Building the foundations of deep learning from matrix multiplication and backpropagation to ResNets and beyond
- Matrix Multiplication
- Neural Network Forward Pass
- Neural Network Backpropagation
- Rebuilding PyTorch Essentials
Optimizing matrix multiplication from scratch:
- Nested loops in standard Python
- Array Slicing
- Array Broadcasting
- Einstein Summation in PyTorch
- Standard PyTorch
Matrix multiplication in standard PyTorch is about 44,000 times faster than using standard python
Demonstrating the difficulty in training neural networks:
- Exploding Activations with added depth [Solution: Xavier Initialization]

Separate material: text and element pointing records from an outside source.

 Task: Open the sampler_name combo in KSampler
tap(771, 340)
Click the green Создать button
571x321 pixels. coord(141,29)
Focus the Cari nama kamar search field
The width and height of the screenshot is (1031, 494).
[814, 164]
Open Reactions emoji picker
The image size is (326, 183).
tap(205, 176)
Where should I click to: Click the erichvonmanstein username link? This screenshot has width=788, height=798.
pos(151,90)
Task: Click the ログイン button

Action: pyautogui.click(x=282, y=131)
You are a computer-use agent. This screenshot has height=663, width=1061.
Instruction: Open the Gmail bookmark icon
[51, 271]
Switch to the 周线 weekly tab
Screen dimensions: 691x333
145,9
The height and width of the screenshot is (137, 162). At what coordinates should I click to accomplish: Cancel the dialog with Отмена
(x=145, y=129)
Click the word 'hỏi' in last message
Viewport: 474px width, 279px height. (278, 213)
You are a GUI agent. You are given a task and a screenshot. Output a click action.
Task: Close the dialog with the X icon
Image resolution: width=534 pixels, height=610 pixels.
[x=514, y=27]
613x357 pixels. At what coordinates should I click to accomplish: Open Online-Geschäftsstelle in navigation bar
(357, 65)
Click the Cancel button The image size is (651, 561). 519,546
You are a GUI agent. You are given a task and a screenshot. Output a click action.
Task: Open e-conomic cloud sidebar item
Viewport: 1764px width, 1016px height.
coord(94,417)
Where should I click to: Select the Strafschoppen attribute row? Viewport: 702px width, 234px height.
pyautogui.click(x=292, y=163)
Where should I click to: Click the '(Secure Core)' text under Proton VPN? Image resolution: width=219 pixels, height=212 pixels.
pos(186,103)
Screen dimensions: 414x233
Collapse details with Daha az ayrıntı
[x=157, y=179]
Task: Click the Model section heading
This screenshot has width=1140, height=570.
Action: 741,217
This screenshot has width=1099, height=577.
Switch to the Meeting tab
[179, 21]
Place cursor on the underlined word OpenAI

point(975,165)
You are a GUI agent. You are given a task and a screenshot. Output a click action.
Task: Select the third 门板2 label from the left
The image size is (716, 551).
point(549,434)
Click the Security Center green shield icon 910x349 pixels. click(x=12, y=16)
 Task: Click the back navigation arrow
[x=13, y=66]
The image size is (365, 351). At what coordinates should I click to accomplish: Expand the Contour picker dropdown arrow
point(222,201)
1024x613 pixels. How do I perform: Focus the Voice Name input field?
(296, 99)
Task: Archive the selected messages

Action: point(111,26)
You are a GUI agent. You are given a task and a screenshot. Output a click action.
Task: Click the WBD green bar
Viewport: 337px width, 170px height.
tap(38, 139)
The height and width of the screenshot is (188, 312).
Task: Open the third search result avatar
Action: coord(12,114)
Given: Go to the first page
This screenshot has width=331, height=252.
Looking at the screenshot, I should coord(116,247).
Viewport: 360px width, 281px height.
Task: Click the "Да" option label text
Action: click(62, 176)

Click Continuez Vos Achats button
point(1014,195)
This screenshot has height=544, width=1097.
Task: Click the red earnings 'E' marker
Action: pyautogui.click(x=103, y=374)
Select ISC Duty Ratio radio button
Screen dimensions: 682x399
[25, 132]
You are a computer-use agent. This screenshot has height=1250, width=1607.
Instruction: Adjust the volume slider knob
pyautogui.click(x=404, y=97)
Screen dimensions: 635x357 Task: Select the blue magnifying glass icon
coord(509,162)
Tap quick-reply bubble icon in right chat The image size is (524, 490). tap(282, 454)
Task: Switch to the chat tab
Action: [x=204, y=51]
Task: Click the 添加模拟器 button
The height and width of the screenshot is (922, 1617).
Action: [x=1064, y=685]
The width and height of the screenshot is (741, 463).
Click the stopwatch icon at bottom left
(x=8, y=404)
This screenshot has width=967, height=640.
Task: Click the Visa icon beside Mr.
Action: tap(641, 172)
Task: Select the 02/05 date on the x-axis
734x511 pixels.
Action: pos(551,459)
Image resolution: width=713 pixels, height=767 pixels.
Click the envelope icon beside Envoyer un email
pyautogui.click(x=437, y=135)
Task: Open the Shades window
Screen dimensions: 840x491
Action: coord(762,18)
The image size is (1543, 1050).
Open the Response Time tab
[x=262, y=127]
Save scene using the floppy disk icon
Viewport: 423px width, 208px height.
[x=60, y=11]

- Vanishing Activations when using ReLU [Solution: Kaiming Initialization]
- Improvements with Parametric/Leaky/Shifted ReLU
After developing an appreciation of challenges in training neural networks, we build a Feed Forward Neural Network that mimics PyTorch's modular design.
Implementing Autograd (Automatic Differentiation) functionality for:
- Linear layer: Affine function
- Activation layer: ReLU
- Loss layer: Mean Squared Error
We design a layer abstraction class to build a Fully Connected Neural Network capable of backpropagating errors using automatic differentiation of its computation graph. PyTorch's design choices like nn.Module starts to make perfect sense.
We explore the internal abstractions and architecture of PyTorch in depth and rebuild it from scratch:
- PyTorch Data Abstractions
- Dataset
- DataLoader
- DataSampler
- PyTorch Training Abstractions
- nn.Parameters
- nn.Sequential
- Optimizer
After having dived deep into the inner workings of PyTorch, we gain a deeper understanding of deep learning concepts, the problems and the existing solutions. We get insight into the software architecture design and development process of a popular deep learning framework.